April 24, 2024

Ampac

Friendly Interior

10 Steps to the Perfect Bathroom Plan

Top 10 Tips to Successful Bathroom Design

The bathroom can be one of the most important and most used rooms in your home. It also can be one of the hardest rooms to get right as well, with planning, layout, and design is crucial to making your bathrooms functional, aesthetically pleasing, and safe as well.

Box™ New Zealand design and build interior designer, Sam Elliot, has been doing her inventive thing at the company for almost four years now. In that time, we estimate she has designed 200 bathrooms.

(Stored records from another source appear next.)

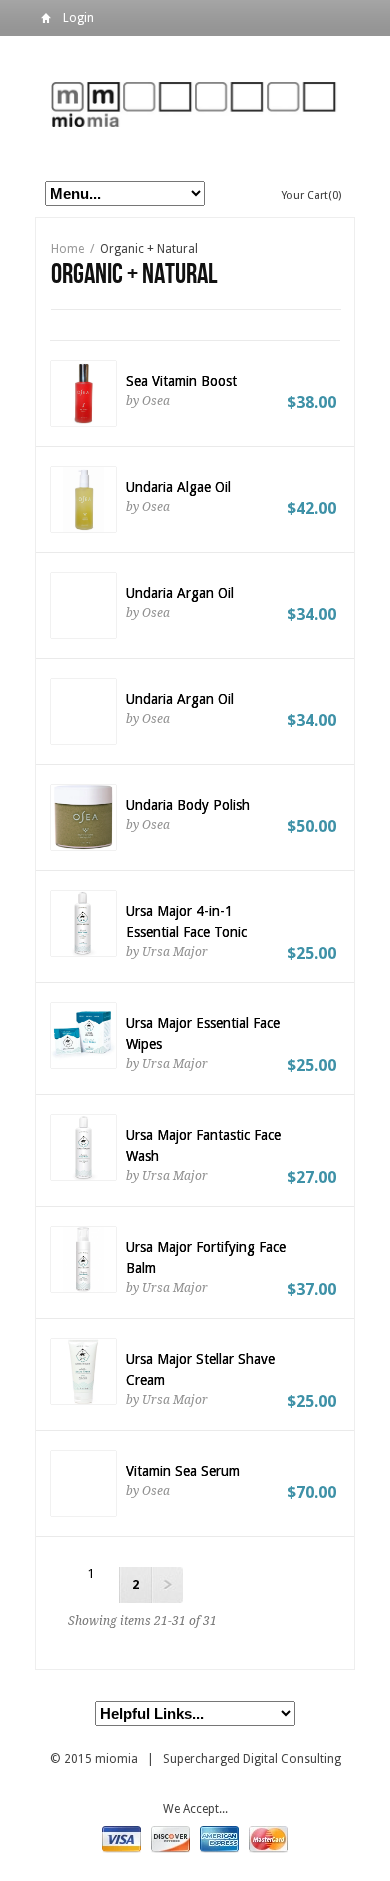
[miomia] (195, 103)
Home (46, 21)
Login (78, 18)
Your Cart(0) (311, 195)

And, let’s face it while living rooms and kitchens get the lion’s share of attention when the squeeze goes on – it’s usually in the bathroom. So Sam has been known to tackle architect Tim Dorrington head-on, demanding an extra metre to allow her creativity to shine. “Every now and then, they’ll alter the rooms around the bathroom, but I still have to think cleverly to get something that looks good,” she says. 

Over the years, she’s developed the perfect plan for getting BIG use out of a SMALL space. 

Here are her tips:

1. Argue for a rectangular-shaped room that is at least 2.6 metres by 2 metres, she says.

2. Don’t think of it as a bathroom – think of it as a wet room with minimal partitioning and where the bath (since it is located right alongside the shower) may actually get wet from overflow spray.

3. Reserve 2m x 1.6 as the wet area where the shower and bath will be, and 1 metre for the loo and vanity zone.

4. Always locate the loo behind the door that opens to the bathroom. You don’t want to see it ahead of you as soon as you enter, or indeed be able to see it from the corridor or another room in the house.

5. In architect design, a free-standing bath will make the space appear bigger. Position this at the long end of the rectangle, usually opposite the door (like a piece of sculpture).

6. Opt for no partitioning in the bathroom except the pane of glass that separates the shower from the dry area. Allow a 600mm gap (between this and, say, the edge of the vanity) to walk from the dry to the wet area and vice versa.

7. Sometimes, a slot drain is added by the walk-in part of the shower/bath wet area or at the end under the shower rose, but usually, a tiled waste is located in the centre of the shower.

8. Choose a towel rail that is IP-rated (ingress protection) which means it is sealed against moisture and can be safely installed in the wet area. A good location for this is beside the bath and opposite the shower.

9. Consider planning soap recesses in the shower but understand they cannot be put on an external wall. Also, locate the shower mixer where it can be turned on without going into the shower itself.

10. The vanity tends to go on the opposite wall to the loo within the ‘dry area’. One wall hung will make a small room feel larger and allow under-unit LED lighting on a sensor switch to be installed. This is great for when you visit the bathroom in the wee small hours.